PROMPT: Your answer consists of the lines in the data that contain "agent". Copy each of them.

── PROVIDED RECORDS ──

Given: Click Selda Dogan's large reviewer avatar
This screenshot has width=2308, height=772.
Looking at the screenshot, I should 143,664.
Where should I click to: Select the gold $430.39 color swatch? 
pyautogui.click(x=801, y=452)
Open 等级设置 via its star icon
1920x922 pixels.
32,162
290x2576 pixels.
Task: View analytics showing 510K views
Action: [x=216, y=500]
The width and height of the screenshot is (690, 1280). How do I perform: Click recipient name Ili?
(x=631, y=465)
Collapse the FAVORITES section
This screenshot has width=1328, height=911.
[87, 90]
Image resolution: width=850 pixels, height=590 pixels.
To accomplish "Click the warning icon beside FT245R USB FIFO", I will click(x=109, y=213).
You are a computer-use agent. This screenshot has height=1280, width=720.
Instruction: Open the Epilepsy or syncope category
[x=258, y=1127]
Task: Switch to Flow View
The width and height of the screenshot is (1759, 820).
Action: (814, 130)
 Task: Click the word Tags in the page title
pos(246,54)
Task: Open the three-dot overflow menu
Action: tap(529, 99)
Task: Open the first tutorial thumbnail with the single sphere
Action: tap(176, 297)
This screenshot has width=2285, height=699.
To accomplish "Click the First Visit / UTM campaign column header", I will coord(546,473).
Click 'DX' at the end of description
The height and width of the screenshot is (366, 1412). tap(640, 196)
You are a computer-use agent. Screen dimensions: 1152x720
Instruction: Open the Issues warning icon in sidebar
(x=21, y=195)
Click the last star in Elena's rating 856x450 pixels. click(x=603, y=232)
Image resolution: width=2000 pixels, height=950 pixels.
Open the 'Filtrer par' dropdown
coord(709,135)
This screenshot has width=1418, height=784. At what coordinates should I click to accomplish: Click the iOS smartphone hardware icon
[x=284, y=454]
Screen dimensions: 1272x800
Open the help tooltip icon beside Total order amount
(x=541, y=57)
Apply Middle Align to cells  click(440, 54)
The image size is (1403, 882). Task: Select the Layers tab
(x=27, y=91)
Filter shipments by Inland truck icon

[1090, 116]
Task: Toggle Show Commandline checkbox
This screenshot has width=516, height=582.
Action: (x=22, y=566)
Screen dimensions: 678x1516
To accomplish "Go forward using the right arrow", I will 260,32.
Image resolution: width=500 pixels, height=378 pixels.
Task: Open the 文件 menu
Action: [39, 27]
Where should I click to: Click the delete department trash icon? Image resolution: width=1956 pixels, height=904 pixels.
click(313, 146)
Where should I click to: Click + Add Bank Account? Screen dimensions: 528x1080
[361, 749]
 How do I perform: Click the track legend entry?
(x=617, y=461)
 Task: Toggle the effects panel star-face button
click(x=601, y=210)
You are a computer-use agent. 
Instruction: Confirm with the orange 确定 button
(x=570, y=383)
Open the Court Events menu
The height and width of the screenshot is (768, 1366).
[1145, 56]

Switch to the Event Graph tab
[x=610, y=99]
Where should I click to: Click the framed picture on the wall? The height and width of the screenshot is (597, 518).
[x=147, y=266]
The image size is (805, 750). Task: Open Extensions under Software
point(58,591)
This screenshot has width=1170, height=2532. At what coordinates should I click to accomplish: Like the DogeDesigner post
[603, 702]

───

PROBLEM SOLUTION:
You are a computer-use agent. This screenshot has height=1280, width=720.
You are a computer-use agent. Screen dimensions: 1152x720
You are a computer-use agent. 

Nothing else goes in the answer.